**What the exercise asks:**
Check each line of the entries. Copy the ones that contain the string "Given".

**Data to process:**

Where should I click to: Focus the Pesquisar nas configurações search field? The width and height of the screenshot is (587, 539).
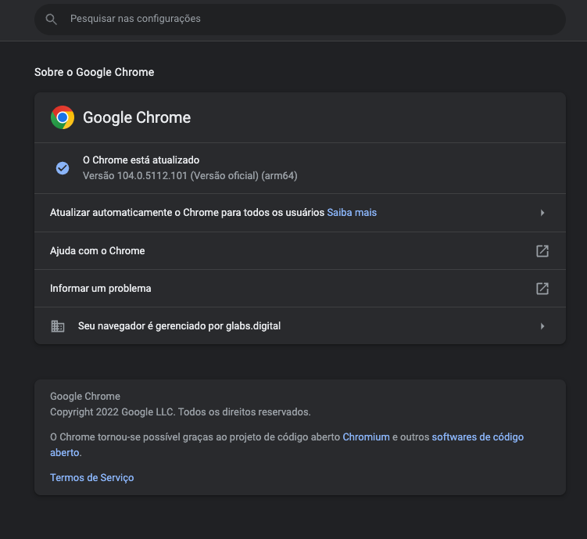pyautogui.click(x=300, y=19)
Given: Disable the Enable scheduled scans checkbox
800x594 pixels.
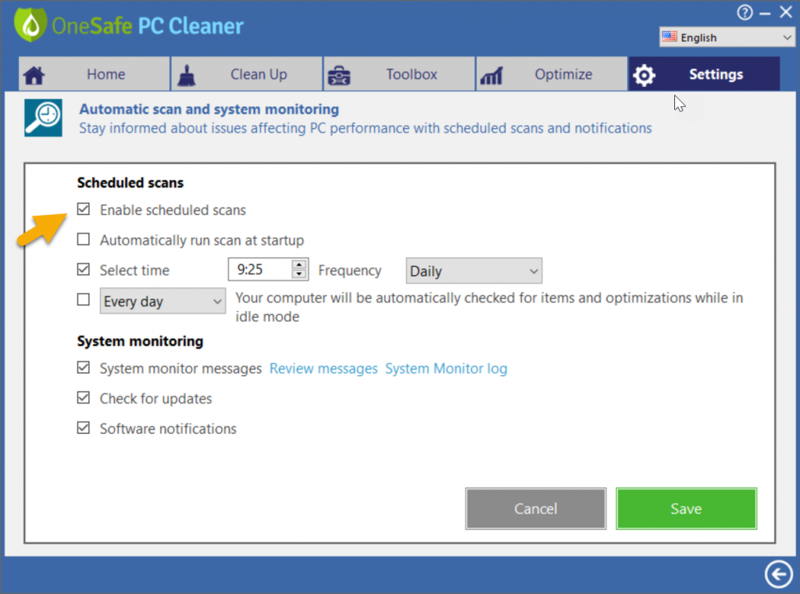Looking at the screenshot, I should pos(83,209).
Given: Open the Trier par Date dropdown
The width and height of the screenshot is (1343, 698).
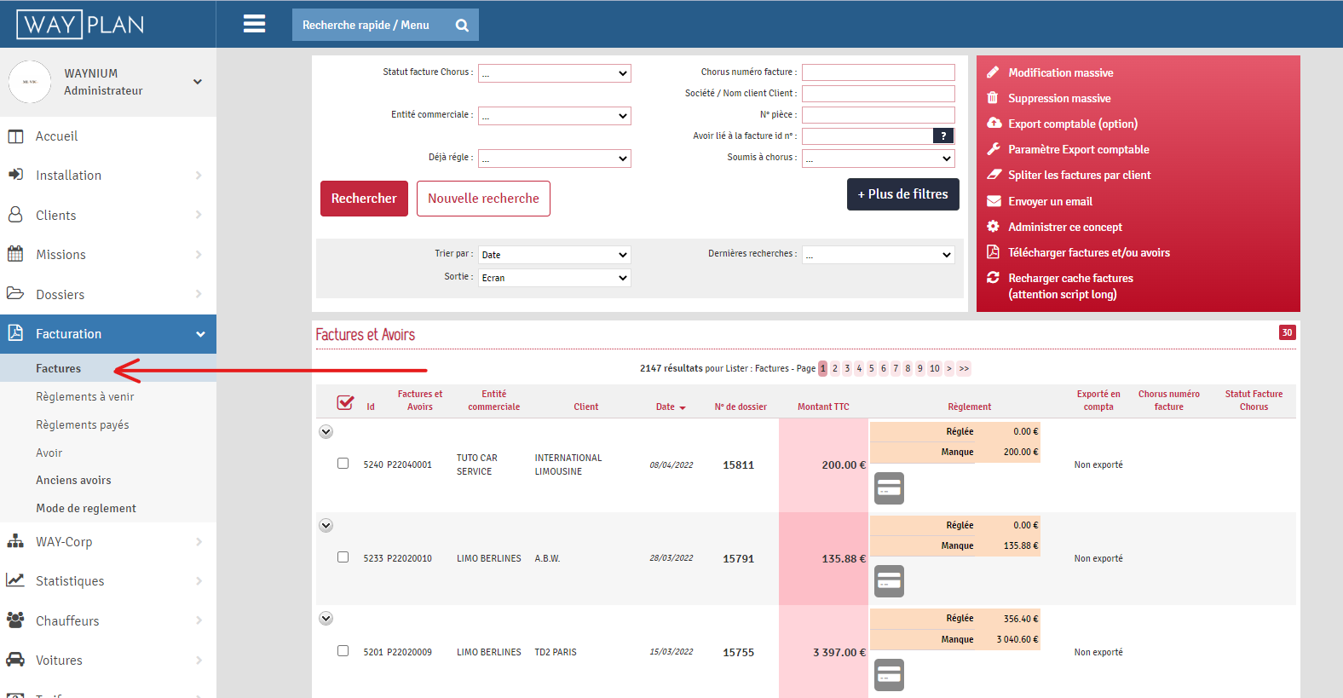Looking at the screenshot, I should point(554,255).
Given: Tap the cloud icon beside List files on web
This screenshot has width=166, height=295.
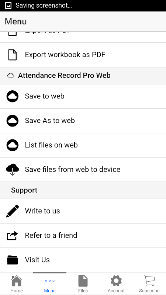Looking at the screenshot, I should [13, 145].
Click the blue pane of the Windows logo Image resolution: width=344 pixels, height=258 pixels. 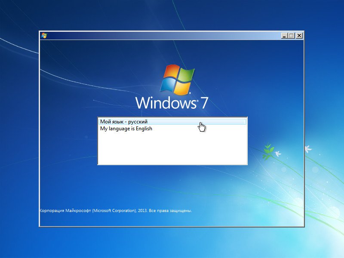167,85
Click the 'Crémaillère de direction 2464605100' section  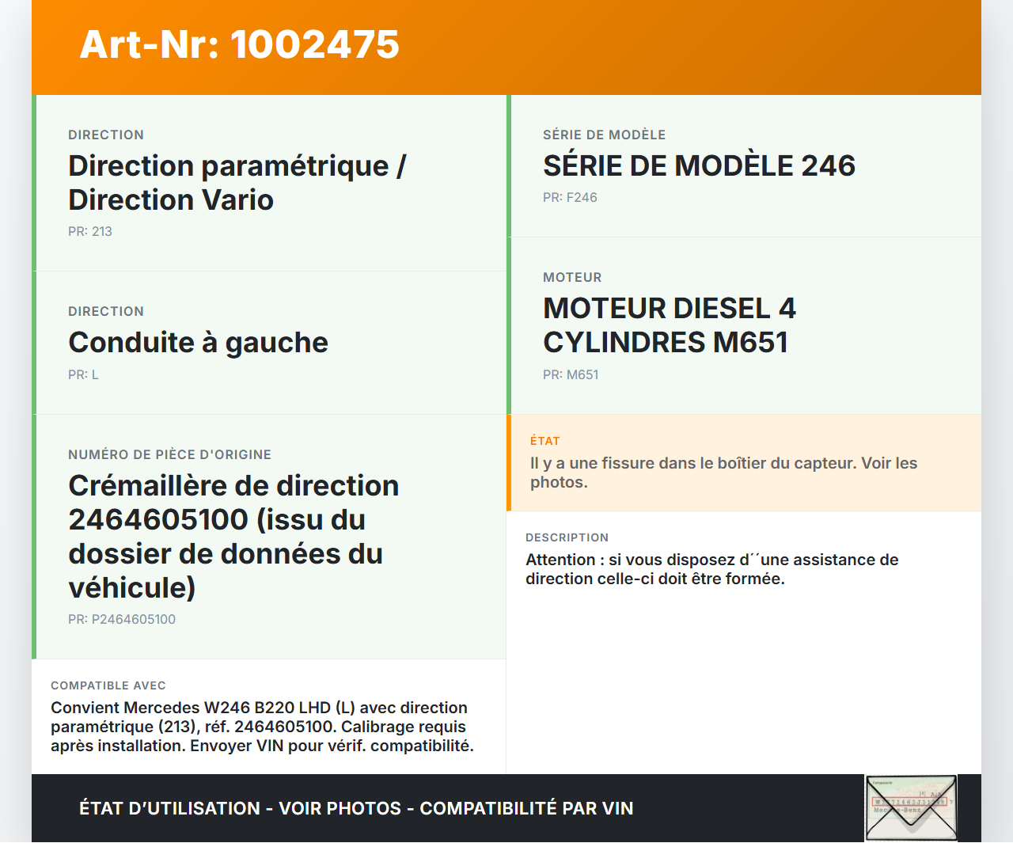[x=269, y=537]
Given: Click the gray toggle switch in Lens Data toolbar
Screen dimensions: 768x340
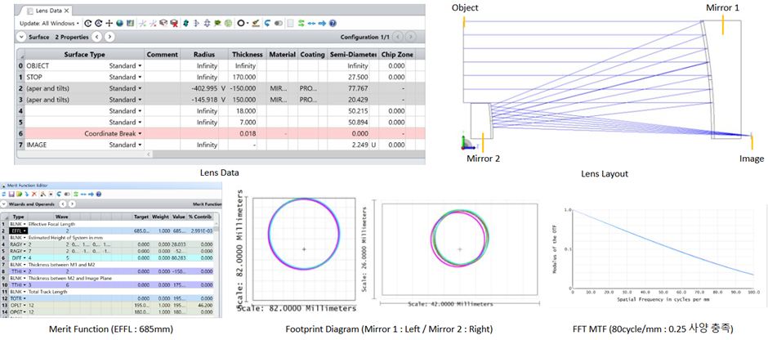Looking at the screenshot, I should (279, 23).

**Response below:**
Given: Disable the Enable scheduled scans checkbox
Given: Open the Trier par Date dropdown
Given: Tap the cloud icon beside List files on web
Given: Click the gray toggle switch in Lens Data toolbar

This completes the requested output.